High-sensitivity NO2 detection using Se-doped In2O3 thin films synthesized via RF magnetron sputtering

Abstract

NO₂ is a key atmospheric pollutant, and its efficient detection is crucial for environmental protection and human health. Indium oxide (In₂O₃) exhibits promising gas-sensing properties owing to its wide band gap (∼3.7 eV) and abundant oxygen vacancies arising from non-stoichiometry. However, poor selectivity, limited sensitivity, and high operating temperatures still hinder practical use.

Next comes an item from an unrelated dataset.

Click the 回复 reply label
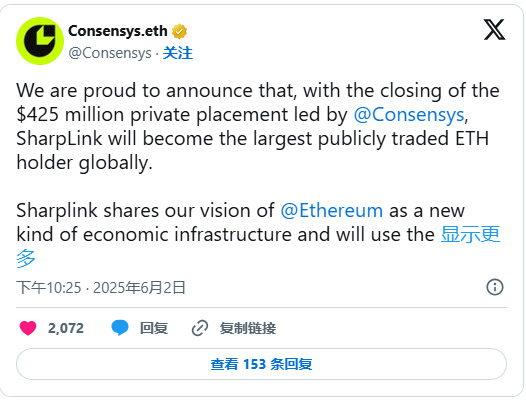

Here, we propose a two-step strategy: an In₂Se₃ precursor film is first deposited by RF magnetron sputtering and then oxidized at high temperature to achieve Se doping of In₂O₃. This approach introduces In–Se coordination, increases the oxygen-vacancy concentration, and generates a porous surface microstructure, thereby facilitating gas adsorption and charge transfer. The optimized Se–In₂O₃ film (1.55 at% Se) shows a 7.8-fold enhancement in NO₂ response with a detection limit of 3.3 ppb, together with excellent selectivity and 28-day stability. Spectroscopic analyses (XPS, EPR, and TEM) confirm that Se doping reshapes the electronic structure and defect chemistry of In₂O₃, enabling synergistic improvements in sensitivity and response kinetics. This work highlights a scalable defect-engineering route for high-performance In₂O₃-based NO₂ sensors.